▶ Texto fornecido:
O resultado seria um excesso de confiança no entendimento do mundo produto de nossa reflexão racional, e uma fé arrogante em nossa habilidade de planejar e controlar toda e qualquer coisa. Heidegger preferiria que respondêssemos às avarias em nossa capacidade prática entrando em uma experiência mais “autêntica” de nossa limitação e “enraizamento”, nos maravilhando com o incompreensível mistério do “Ser”  —  o mistério de que o nosso mundo é.

A grande aspiração de Heidegger para como alcançar a recuperação desse enraizamento espiritual na Alemanha foi, é claro, o movimento nazista. O potencial da liderança Nazista de guiar os alemães de volta ao Ser foi o que Heidegger chamou de “verdade e grandeza interior” do nazismo. Beiner sintetiza a imensa quantidade de evidências que vieram à luz sobre o nível da fidelidade de Heidegger ao partido Nazista, sua admiração pessoal por Hitler, e, a contragosto da insistência de uma geração de apologistas, seu profundo antissemitismo.

A análise de Beiner deixa nítida, de uma maneira que críticos anteriores nem sempre tiveram sucesso em fazer, a lógica do antissemitismo de Heidegger. A carapuça serve. Não é apenas uma questão de reavaliar “aspectos” da filosofia de Heidegger, nem sobre enfrentar a “ética”  acerca da apreciação da obra de uma pessoa realmente terrível. Beiner demonstra que toda a filosofia de Heidegger brotou de uma narrativa – uma narrativa sobre cosmopolitismo desenraizado orquestrando desenvolvimentos políticos perturbadores na União Soviética e nos Estados Unidos, e alienando o Volk [povo] alemão da experiência autêntica. Como é que pode ter chegado a ser difícil vê-lo por aquilo que ele realmente foi? 

Sem alternativa

Esta não é, no entanto, exatamente a questão que Beiner propõe. Ele está mais interessado no porquê de Nietzsche e Heidegger terem achado suas próprias visões atraentes, para início de conversa. “Devemos ler os grandes teóricos antiliberais”, ele propõe, “para podermos chegar a uma compreensão mais profunda do porquê, precisamente, eles viram as costas para o liberalismo burguês e, portanto, por que muitos de nossos concidadãos são facilmente tentados a fazer o mesmo”. O problema é que, ao assumir que a explicação poderia ser encontrada dentro dos textos em si, Beiner os leva por demais em conta, acenando com uma sociologia da reação que se dá nos termos dos reacionários.

▶ Dados extraídos:
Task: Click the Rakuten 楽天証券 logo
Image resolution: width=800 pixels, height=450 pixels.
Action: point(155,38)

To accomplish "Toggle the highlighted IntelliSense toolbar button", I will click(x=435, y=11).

--

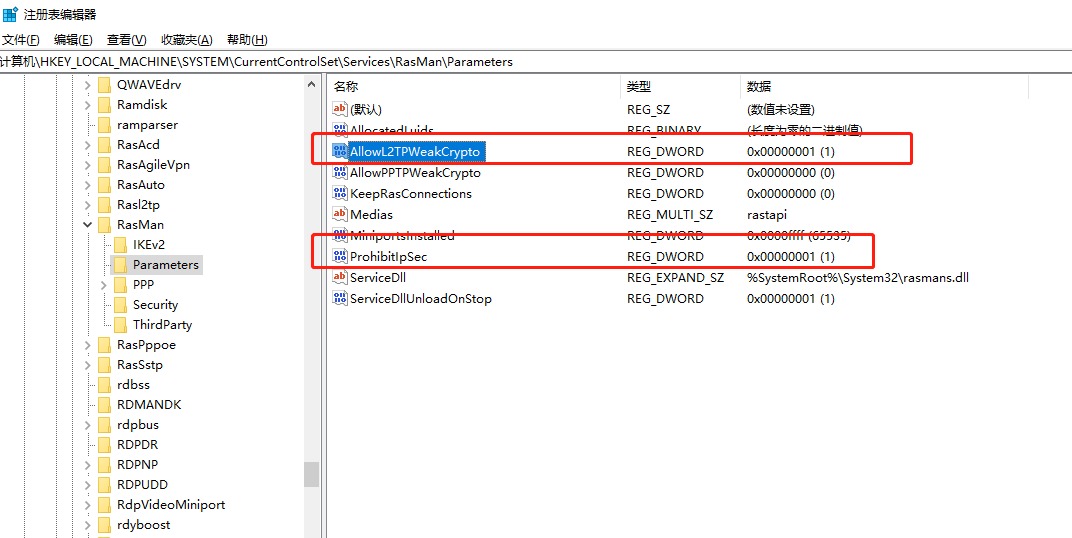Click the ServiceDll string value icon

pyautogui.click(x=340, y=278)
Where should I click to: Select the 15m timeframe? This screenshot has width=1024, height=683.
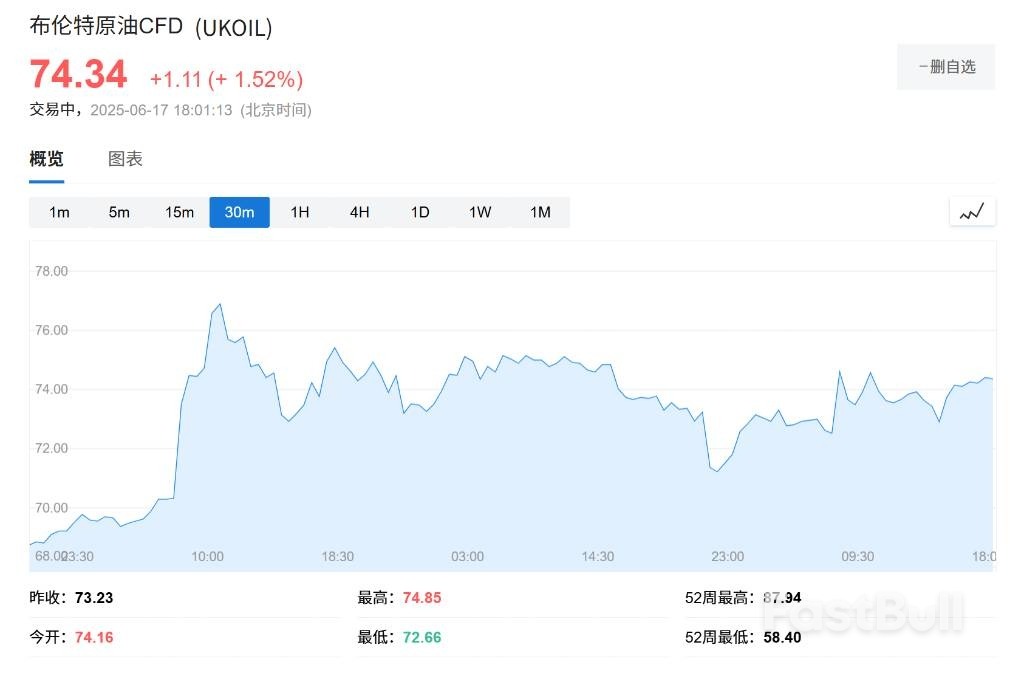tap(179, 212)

▶ Tarefa 1:
Segundo o texto sobre Heidegger, que nome ele deu ao potencial da liderança nazista de levar os alemães de volta ao Ser?
▶ Tarefa 2:
Copie do texto sobre Heidegger, sem mudar nada, o trecho que vai de "Sem alternativa" até "termos dos reacionários.".
As linhas não têm nenhuma relação com o texto.

▶ Resposta completa 1:
Ele o chamou de “verdade e grandeza interior” do nazismo.

▶ Resposta completa 2:
Sem alternativa

Esta não é, no entanto, exatamente a questão que Beiner propõe. Ele está mais interessado no porquê de Nietzsche e Heidegger terem achado suas próprias visões atraentes, para início de conversa. “Devemos ler os grandes teóricos antiliberais”, ele propõe, “para podermos chegar a uma compreensão mais profunda do porquê, precisamente, eles viram as costas para o liberalismo burguês e, portanto, por que muitos de nossos concidadãos são facilmente tentados a fazer o mesmo”. O problema é que, ao assumir que a explicação poderia ser encontrada dentro dos textos em si, Beiner os leva por demais em conta, acenando com uma sociologia da reação que se dá nos termos dos reacionários.